Tatiana had never seen Contagion so we watched it last night — my fourth or fifth time, but God, such a brilliant film, and so far ahead of the curve it wasn’t funny. It did fairly well financially, but it failed to catch on as a Best Picture contender. It should have. It didn’t predict the future — it knew it cold. This message appears at the very end of the credits:
“Contagion Reboot,” posted on 11.19.11: Last night Warner Bros. publicity made a spirited, gung-ho attempt to re-launch Steven Soderbergh‘s Contagion among award-season cognoscenti and to put it into “the conversation,” so to speak. They invited journos like myself to a pleasant, talent-populated soiree (Soderbergh, Benicio del Toro, Garry Shandling, Contagion producers Michael Shamberg and Stacey Sher, screenwriter Scott Burns) inside the Clarity lobby-rotunda, and followed this with a screening of the film.
The pitch was basically “this is an undeniably gripping, highly intelligent, superbly-made socio-political-scientific thriller“” — no argument from me — “so why isn’t it being mentioned a bit more in terms of awards chatter, best-of-the-year lists and so on?”
The best response I can think of is that Contagion is going on a best-of-2011 list…mine, I mean. My second response is that with Contagion having made about $75 million domestic, what’s the beef? And my third response is that it’s about a subject — social devastation caused by a pathogen — that unsettles people on a very deep level, perhaps more than they know going in, and so I’m guessing they’d rather just leave it at that and not revisit the Contagion reality any more, thanks.

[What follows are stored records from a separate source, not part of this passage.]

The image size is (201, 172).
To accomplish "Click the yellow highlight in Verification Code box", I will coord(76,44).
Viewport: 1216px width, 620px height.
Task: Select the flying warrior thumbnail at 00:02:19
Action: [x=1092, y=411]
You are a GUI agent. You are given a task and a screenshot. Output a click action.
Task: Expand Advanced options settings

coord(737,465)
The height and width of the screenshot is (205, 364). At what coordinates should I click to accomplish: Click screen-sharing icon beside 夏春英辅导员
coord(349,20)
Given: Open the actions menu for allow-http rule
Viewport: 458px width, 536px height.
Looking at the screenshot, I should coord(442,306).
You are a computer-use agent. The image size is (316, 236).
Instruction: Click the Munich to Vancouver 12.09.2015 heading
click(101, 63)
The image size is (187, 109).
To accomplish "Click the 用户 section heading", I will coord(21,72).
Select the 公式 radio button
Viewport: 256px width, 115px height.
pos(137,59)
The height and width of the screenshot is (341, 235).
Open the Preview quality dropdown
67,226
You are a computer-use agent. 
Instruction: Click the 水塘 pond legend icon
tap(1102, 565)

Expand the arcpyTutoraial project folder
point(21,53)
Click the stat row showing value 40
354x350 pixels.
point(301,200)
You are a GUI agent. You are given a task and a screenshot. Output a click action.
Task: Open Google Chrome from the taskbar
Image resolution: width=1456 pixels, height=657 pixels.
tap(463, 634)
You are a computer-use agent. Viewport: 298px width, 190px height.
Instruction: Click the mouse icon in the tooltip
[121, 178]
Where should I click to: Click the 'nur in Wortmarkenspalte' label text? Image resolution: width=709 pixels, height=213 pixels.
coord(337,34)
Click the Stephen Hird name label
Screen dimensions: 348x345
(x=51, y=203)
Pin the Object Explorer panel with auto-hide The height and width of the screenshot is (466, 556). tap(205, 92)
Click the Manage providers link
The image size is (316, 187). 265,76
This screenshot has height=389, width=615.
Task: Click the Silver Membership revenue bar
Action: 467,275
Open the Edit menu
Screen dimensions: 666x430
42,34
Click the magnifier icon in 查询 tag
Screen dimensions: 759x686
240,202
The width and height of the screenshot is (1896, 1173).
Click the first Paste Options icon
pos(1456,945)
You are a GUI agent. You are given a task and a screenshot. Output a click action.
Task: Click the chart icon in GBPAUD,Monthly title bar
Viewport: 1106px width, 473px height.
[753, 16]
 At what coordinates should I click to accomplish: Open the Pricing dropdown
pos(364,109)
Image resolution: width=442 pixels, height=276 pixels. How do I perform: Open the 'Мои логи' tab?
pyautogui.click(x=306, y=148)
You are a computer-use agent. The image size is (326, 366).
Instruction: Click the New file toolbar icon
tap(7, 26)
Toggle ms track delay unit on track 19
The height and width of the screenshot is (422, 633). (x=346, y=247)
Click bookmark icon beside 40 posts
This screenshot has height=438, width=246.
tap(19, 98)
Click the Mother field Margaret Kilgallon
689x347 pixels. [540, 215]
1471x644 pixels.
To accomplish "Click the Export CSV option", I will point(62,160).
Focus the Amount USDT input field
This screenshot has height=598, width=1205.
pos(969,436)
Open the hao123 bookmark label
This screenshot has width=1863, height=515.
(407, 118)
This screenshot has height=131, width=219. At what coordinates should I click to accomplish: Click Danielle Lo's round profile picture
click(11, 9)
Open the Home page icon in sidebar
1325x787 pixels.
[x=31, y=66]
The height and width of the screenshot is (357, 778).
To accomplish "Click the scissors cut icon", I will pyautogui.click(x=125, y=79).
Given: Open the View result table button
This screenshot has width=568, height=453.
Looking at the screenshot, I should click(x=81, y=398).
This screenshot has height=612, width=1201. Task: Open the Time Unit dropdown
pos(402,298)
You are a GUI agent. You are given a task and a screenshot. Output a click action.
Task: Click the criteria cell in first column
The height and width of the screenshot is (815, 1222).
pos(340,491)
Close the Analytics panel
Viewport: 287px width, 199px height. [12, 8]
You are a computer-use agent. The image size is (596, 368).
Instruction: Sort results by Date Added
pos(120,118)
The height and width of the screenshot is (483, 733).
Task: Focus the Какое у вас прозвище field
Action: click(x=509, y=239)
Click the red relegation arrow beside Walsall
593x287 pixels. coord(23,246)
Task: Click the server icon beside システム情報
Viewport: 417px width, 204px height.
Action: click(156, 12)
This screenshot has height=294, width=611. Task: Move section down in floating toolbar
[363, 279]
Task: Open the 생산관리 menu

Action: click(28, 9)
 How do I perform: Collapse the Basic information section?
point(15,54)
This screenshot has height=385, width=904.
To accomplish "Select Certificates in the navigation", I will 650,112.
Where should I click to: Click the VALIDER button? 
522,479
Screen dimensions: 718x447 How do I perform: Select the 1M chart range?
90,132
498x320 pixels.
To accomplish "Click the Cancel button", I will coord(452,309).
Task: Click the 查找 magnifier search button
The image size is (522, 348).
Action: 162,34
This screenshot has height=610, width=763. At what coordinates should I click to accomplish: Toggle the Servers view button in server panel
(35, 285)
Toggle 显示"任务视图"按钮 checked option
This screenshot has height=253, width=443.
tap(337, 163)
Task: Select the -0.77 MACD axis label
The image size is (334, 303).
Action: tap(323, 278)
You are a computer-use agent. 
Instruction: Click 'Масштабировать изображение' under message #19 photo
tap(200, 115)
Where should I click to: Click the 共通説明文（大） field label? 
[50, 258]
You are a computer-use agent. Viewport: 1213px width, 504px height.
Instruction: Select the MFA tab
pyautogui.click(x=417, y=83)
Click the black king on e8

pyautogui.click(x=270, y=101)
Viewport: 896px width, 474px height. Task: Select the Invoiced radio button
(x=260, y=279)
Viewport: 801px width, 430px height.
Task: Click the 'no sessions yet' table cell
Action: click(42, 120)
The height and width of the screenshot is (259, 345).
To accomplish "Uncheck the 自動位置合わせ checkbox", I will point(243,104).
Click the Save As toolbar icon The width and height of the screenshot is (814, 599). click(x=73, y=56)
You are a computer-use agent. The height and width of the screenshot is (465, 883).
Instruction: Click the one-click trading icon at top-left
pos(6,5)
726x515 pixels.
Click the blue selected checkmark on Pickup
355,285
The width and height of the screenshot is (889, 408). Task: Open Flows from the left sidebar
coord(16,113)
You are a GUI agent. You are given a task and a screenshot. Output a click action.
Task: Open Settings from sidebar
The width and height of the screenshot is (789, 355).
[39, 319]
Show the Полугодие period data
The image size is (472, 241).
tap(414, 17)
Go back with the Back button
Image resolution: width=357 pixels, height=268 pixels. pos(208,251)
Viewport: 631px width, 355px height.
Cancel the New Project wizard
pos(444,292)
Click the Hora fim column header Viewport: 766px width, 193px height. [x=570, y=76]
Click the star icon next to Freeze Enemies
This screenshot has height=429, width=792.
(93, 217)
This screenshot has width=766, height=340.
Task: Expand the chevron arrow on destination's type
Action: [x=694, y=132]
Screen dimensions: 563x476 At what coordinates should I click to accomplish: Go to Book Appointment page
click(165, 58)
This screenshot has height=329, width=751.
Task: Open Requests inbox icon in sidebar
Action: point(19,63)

I mean, I was scratching my face all through last night’s screening, and half-wondering if there was something wrong with me because of this, absurd as that sounds. I don’t mind seeing Gwynneth Paltrow die horribly, but I don’t want to go the same way…please.
On top of which Warner Bros. decided to open Contagion in early September. This conveyed to all that (a) they were going for the money (and a $75 million haul is nothing to sneeze at) and (b) the studio felt it was good enough to release in a quality-friendly portion of the calendar but that it wasn’t necessarily an awards contender or they would have opened it in late October or November or December.
There are three other factors: (1) Contagion is an intellectual-technical chiller (as opposed to an emotional drama of some kind) and is therefore regarded as a kind of “genre” film, and that kind of distinction rarely leads to awards chatter; (2) To some extent Contagion is, let’s face it, emotionally dry or reserved, like many of Soderbergh’s films (a quality I’ve always rather enjoyed and in fact praised); and (3) It doesn’t contain one of those thematic echoes or undercurrents that Oscar-season films tend to have, nor does it deliver some basic recognizable truth.
Yes, it says that “it’s entirely possible that millions of us might suddenly die some day due to a runaway virus” but that’s not a basic recognizable truth. If it happens, that would be an anecdotal fact.
Here’s my early September review. I love Contagion. It’s going on my best-of-the-year list, no question. And I especially loved the performances by Jennifer Ehle (her bedside scene with her ailing dad is one of the few genuinely affecting emotional moments), Kate Winslet, Jude Law, Matt Damon, Elliott Gould and Laurence Fisburne. And I can’t wait for the Bluray, and I wish it would be longer when it comes out in that format.